I'm not sure why the question, "If you could shake hands with anybody - alive or dead, character or actual person - who would it be?" stills makes the rounds in polite company. It's a nice ice breaker, I suppose, that helps to start conversation, but I've always felt that there are so many other questions that could really liven up a crowd and that give an interesting look at different personalities.
Today, after being asked the handshake question and ruminating over how much I dislike it, I decided which question I'd prefer to answer: "If you could choose anyone - alive or dead, character or actual person - to go on a shopping spree with, who would it be and what would they buy?"
C'mon, think of how fun it would be to conjure up the various places that characters like Scarlett O'Hara, Cinderella or Tyler Durden would shop. Or what about real people like Jean Harlow, Babe Ruth or William Shakespeare?

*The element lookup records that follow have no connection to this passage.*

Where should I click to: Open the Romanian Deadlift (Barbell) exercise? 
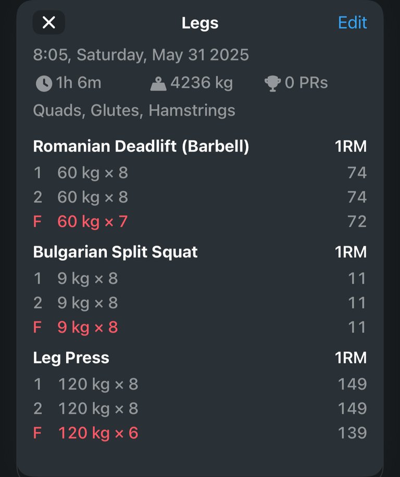(141, 146)
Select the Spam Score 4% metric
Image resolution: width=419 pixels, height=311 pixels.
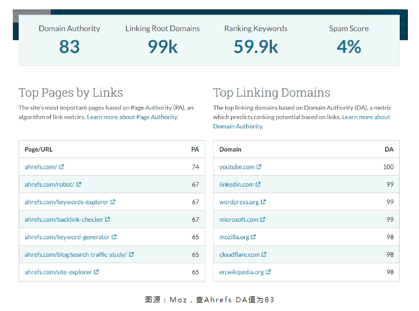coord(348,40)
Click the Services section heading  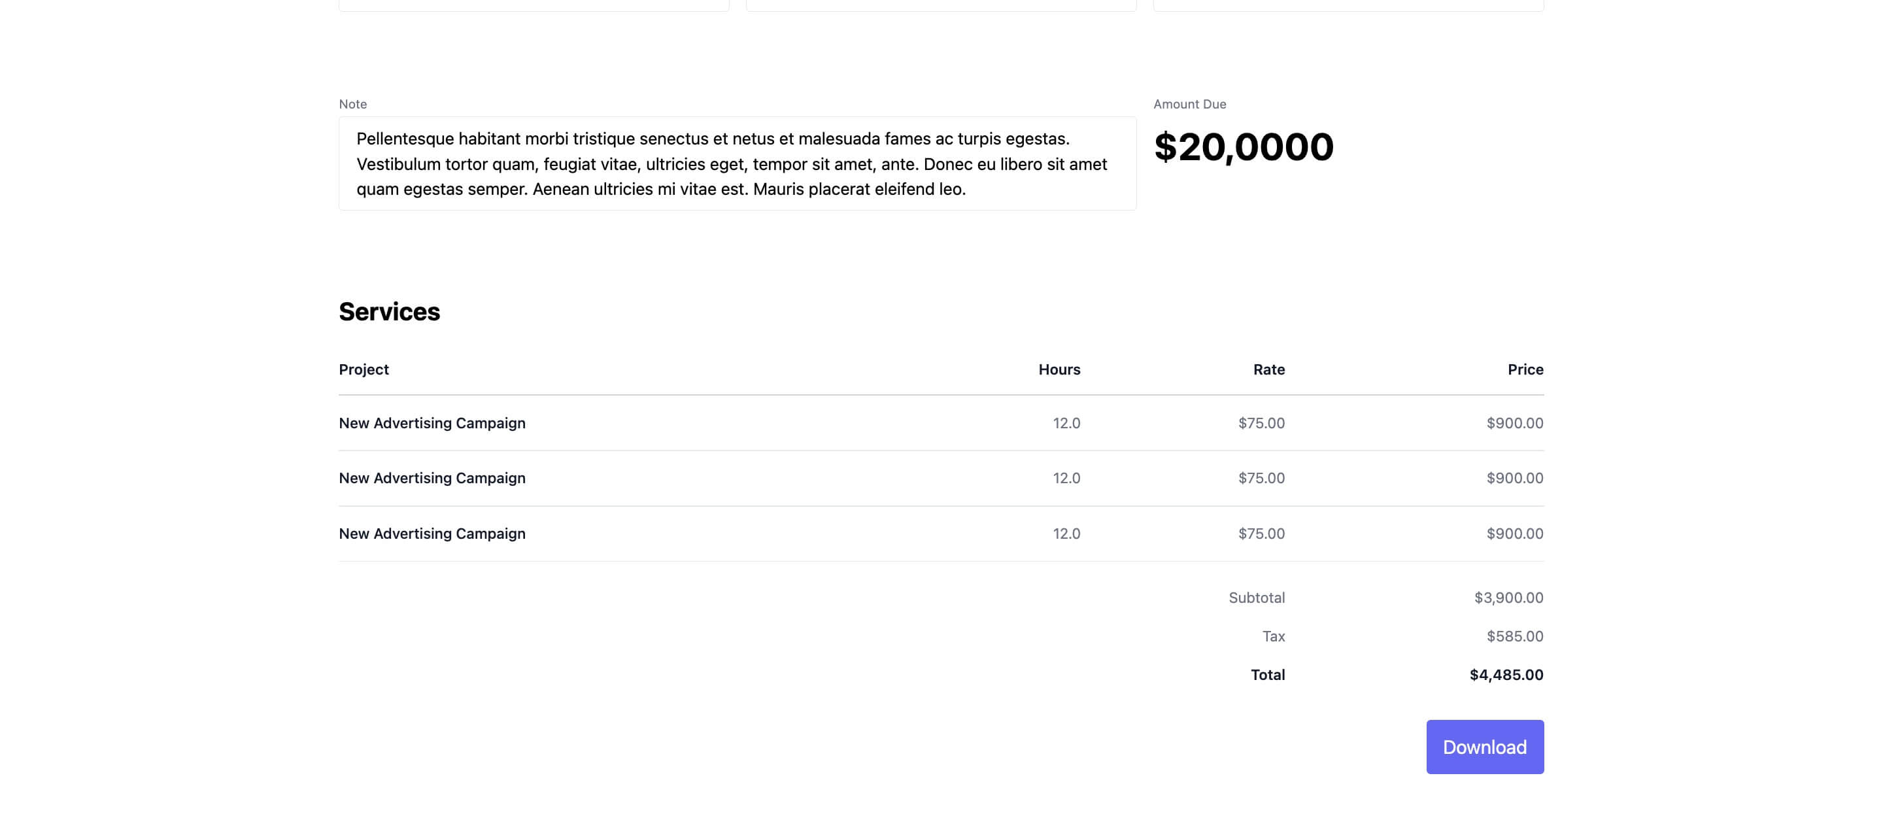coord(389,311)
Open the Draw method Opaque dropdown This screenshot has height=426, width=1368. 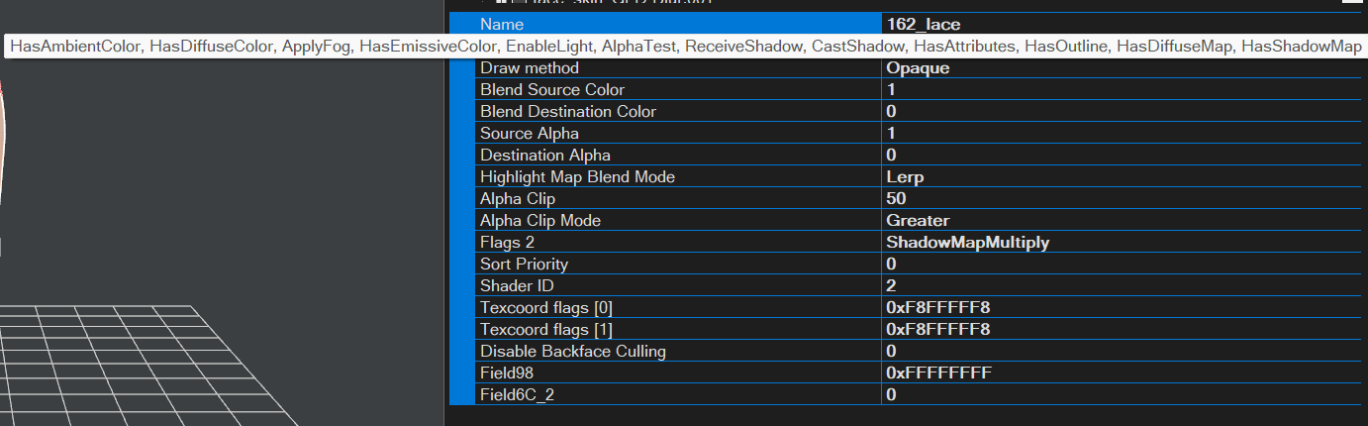click(x=1124, y=67)
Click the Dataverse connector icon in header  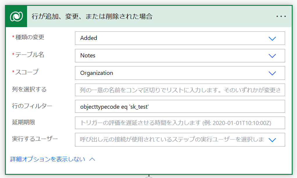pyautogui.click(x=16, y=17)
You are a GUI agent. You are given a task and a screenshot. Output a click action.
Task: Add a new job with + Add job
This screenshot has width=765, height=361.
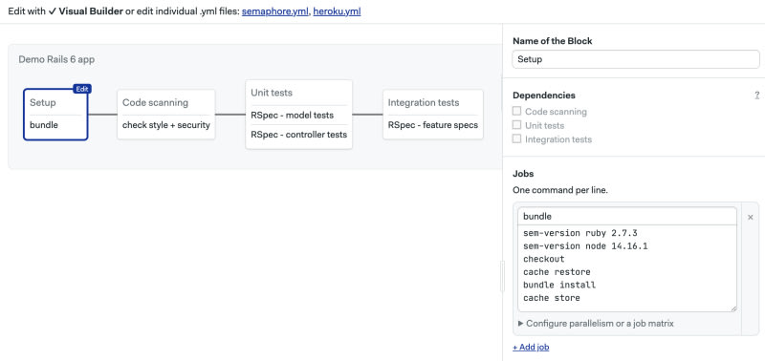(x=531, y=348)
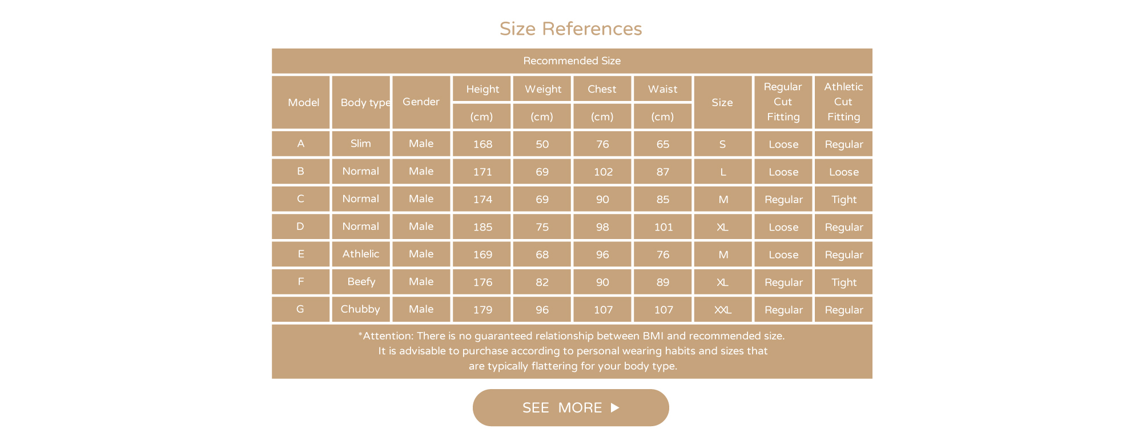Click the Waist column header
The height and width of the screenshot is (445, 1142).
coord(662,89)
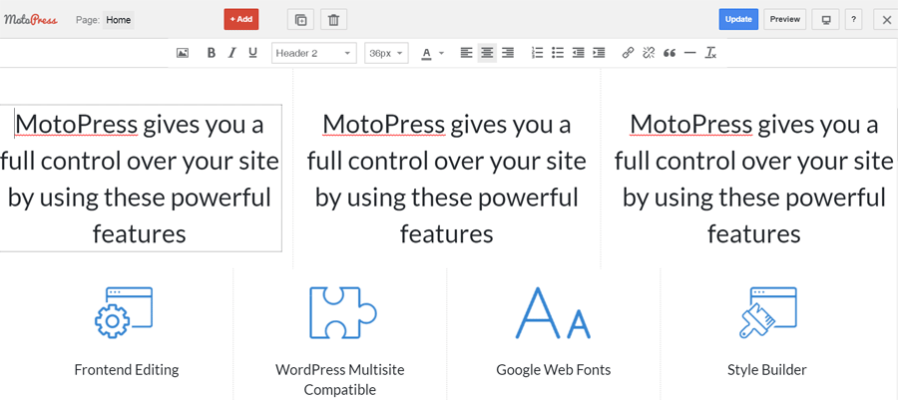Click the insert image icon
898x400 pixels.
[x=183, y=53]
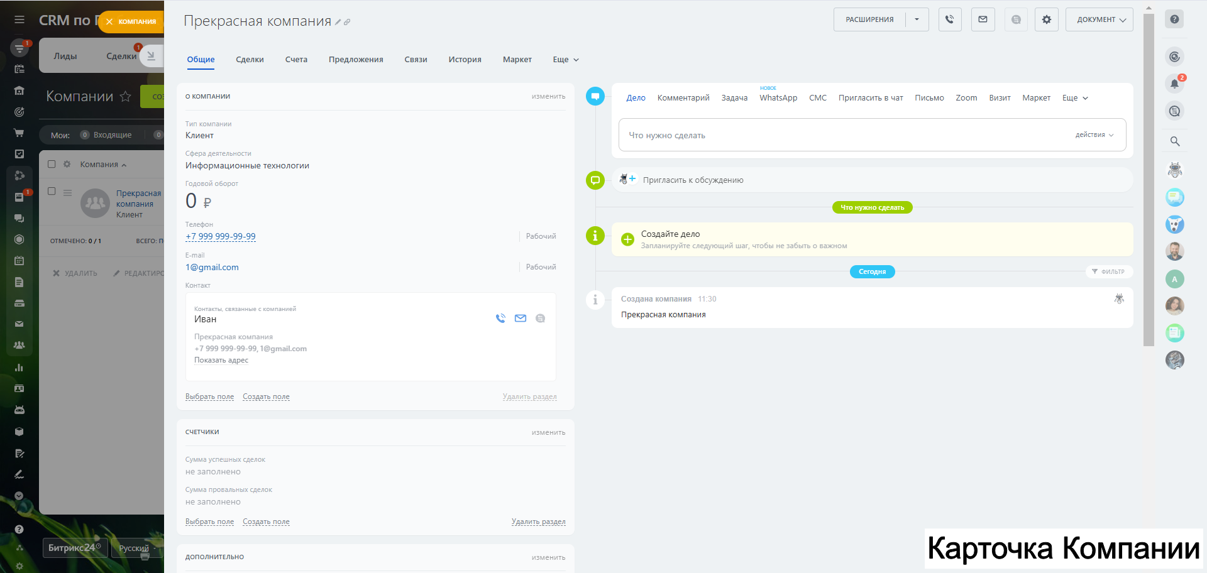Expand the Документ dropdown button
The image size is (1207, 573).
coord(1099,19)
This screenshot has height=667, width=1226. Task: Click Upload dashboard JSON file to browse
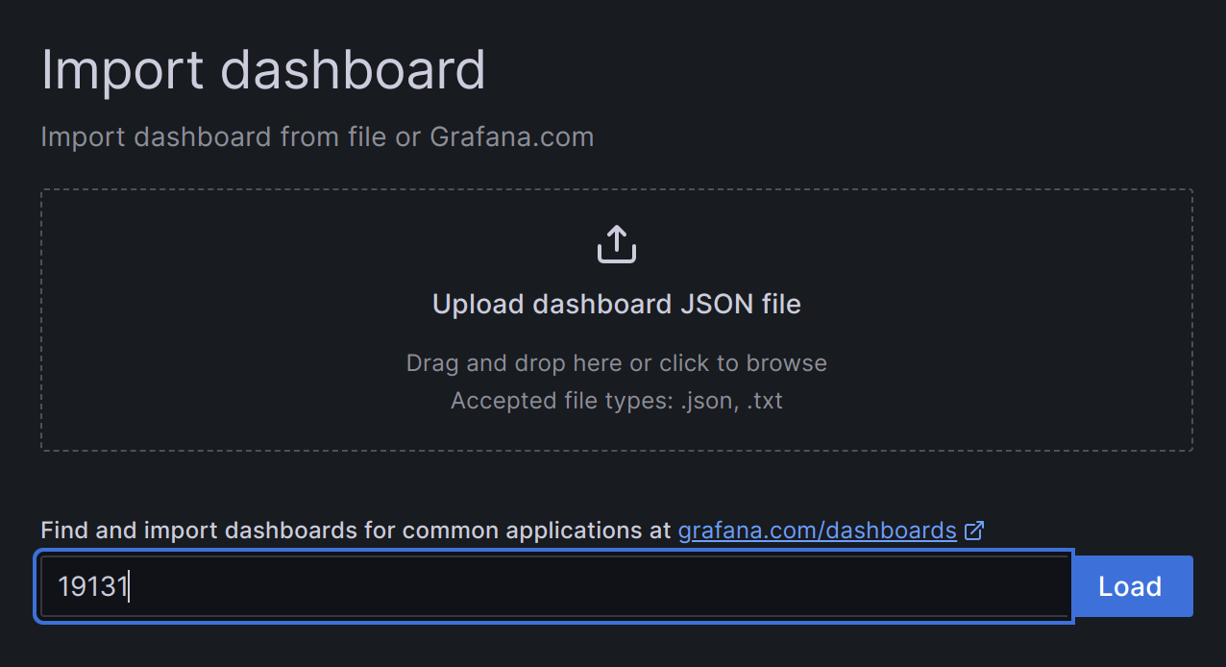[x=616, y=304]
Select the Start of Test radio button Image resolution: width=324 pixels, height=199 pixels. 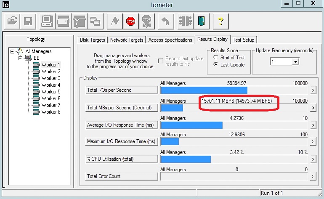pyautogui.click(x=216, y=57)
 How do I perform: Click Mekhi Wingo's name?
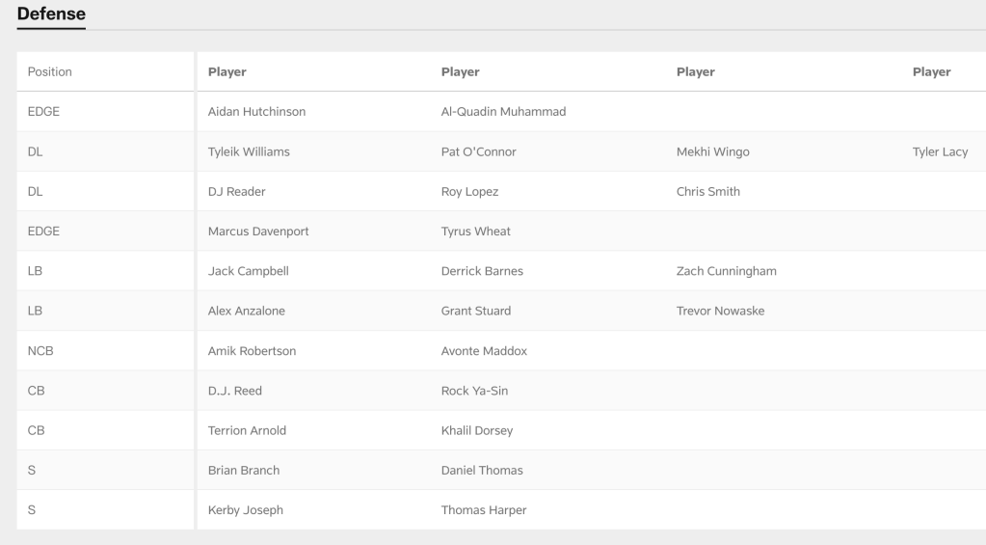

My preferred shopping buddy? Marie Antoinette. I would choose the former French queen due to her legendary preferences for hedonistic excess. If I were just going along for the ride, and there was no cap on the money that could be spent on this shopping excursion, then we would be dipping into couture ateliers and ordering Laduree macarons by the barrelful.
And since we are talking metaphorically, I'll go ahead and stage this shopping trip in New York. Because that's where you go to get the good stuff.
First, Marie (we'd be on a first-name basis if we were shopping buddies) would stop by the parlour for French sweets, Laduree, and pick out dozens of pretty, pastel macarons in the much-championed flavors of fleur d'orange, salted caramel, pistachio, framboise, citron, rose petal and coconut. And we would absolutely cut the ghastly hour-long line that usually forms outside the door of Laduree. Because queens don't wait in line. Then, to wash down those delicieuse macarons, a bottle of Perrier-Jouet champagne (1825, if possible) would suffice.
Then off to the Bergdorf Goodman cosmetic counters where we would pick up a few items from French labels, such as Laura Mercier's Invisible Illuminating Powder in Candlelight, because a requisite part of any queenly presence is a glowing visage. At Yves Saint Laurent, Marie would select the mint green, peony pink and creamsicle orange Manucure Duo Nail Lacquers in No 7 and No 8. Then we'd be off to the La Mer counter, where a pot of the brand's Creme de la Mer would make the shopping list; the full 16.5-ounce, $1,800 version, because true pampering knows no price limit. And since queens need to luxuriate in nature's loveliest scents on the regular so that they don't smell like peasants, Marie will pick up Jo Malone's Red Roses Bath Oil, too.
After having sated her appetite for gourmet treats and sumptuous toilette products, Marie would head to Neiman Marcus where she would be garbed in the newest offerings from Franco-Spanish designer Monique Lhuiller's Resort 2013 collection, and would choose the showstopper of a gown that features prints of beautiful flower blossoms and a ruched skirt. To go along with the gown, Barney's would be the next stop, where Christian Louboutin's glittering Fifi Strass Cinderella-esque heels would be the chosen footwear and then to Bergdorf Goodmans to pick up a pair of Judith Ripka's 18-karat gold, diamond-encrusted Gothic Estate earrings , which would provide the perfect complement to the ensemble.
And should Marie want to write letters to all of the new acquaintances and friends she met while on this short trip, what better tools to scribe beautiful calligraphy on and with than Smythson's Cerise Pink Double Border Correspondence Cards paired with the red gold-plated, Mozart-tribute Montblanc fountain pen.
And she'll, of course, require a lovely Hermès Dip Dye scarf with which to wave goodbye to her adoring fans once she calls it a day.
See, wasn't that a fun question? I thought so. So, there will definitely be more of these to come.